▶ DIRECTIONS
Convert the records into a two-column CSV with the header "prompt" and "answer". Give one row per record, put the text and its answer each in a single quoted field, replace line breaks with spaces, and leave the pictures out.

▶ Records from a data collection
□ □ □ □ □
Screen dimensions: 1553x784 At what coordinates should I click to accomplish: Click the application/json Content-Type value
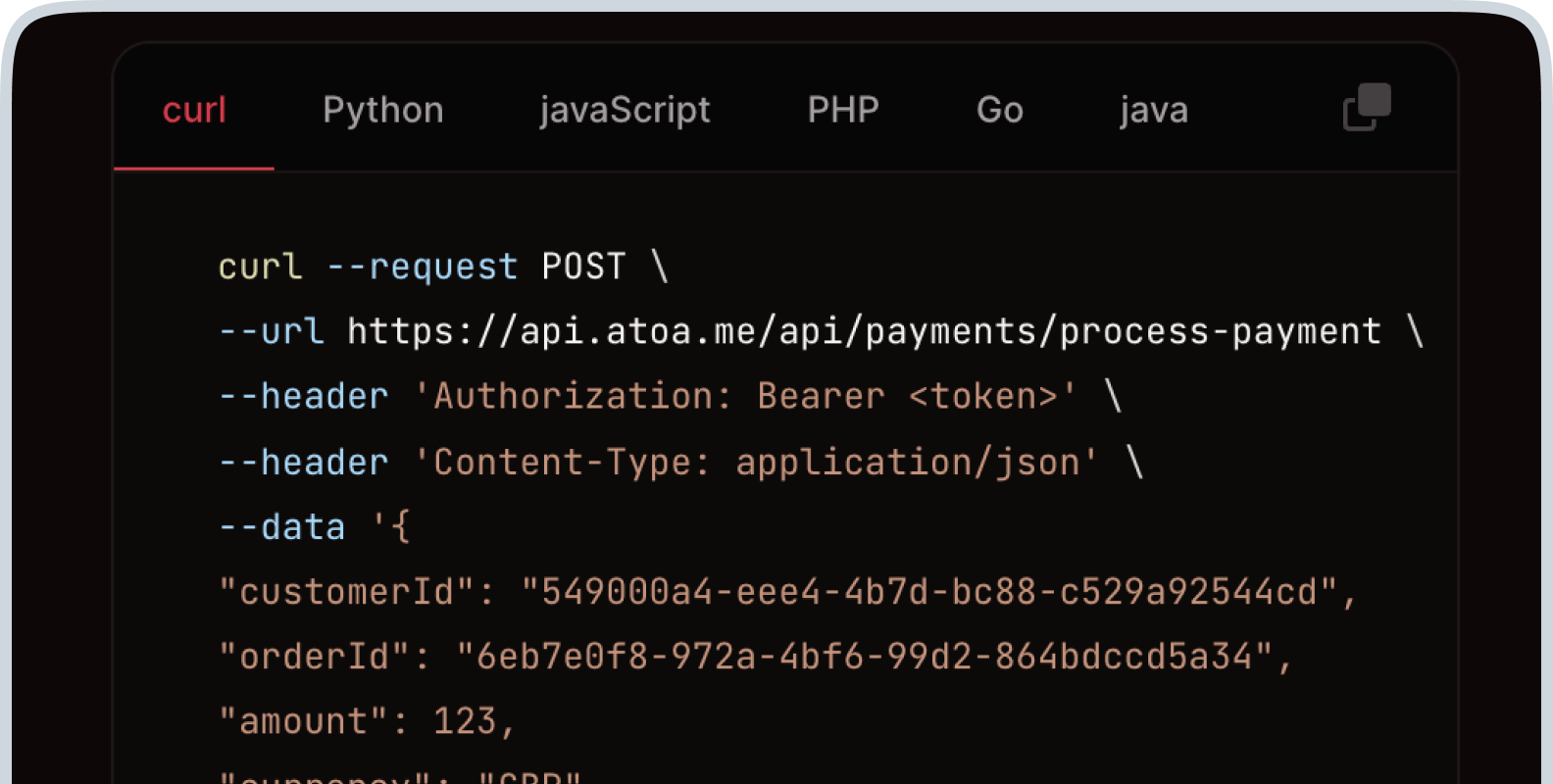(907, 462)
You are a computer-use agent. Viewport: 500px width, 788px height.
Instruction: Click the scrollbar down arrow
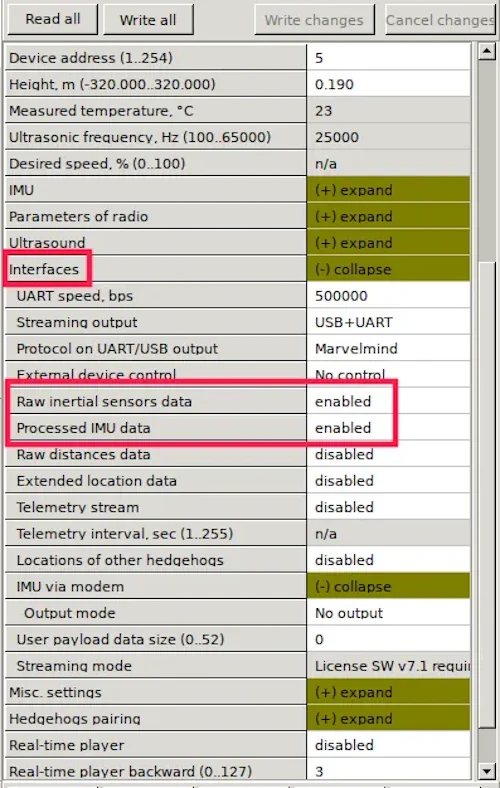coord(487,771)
□ □ □ □ □
▶ RESULT BELOW
prompt,answer
"Screen dimensions: 1553x784 At what coordinates should I click to accomplish: Click the application/json Content-Type value","(907, 462)"
"You are a computer-use agent. Viewport: 500px width, 788px height. Instruction: Click the scrollbar down arrow","coord(487,771)"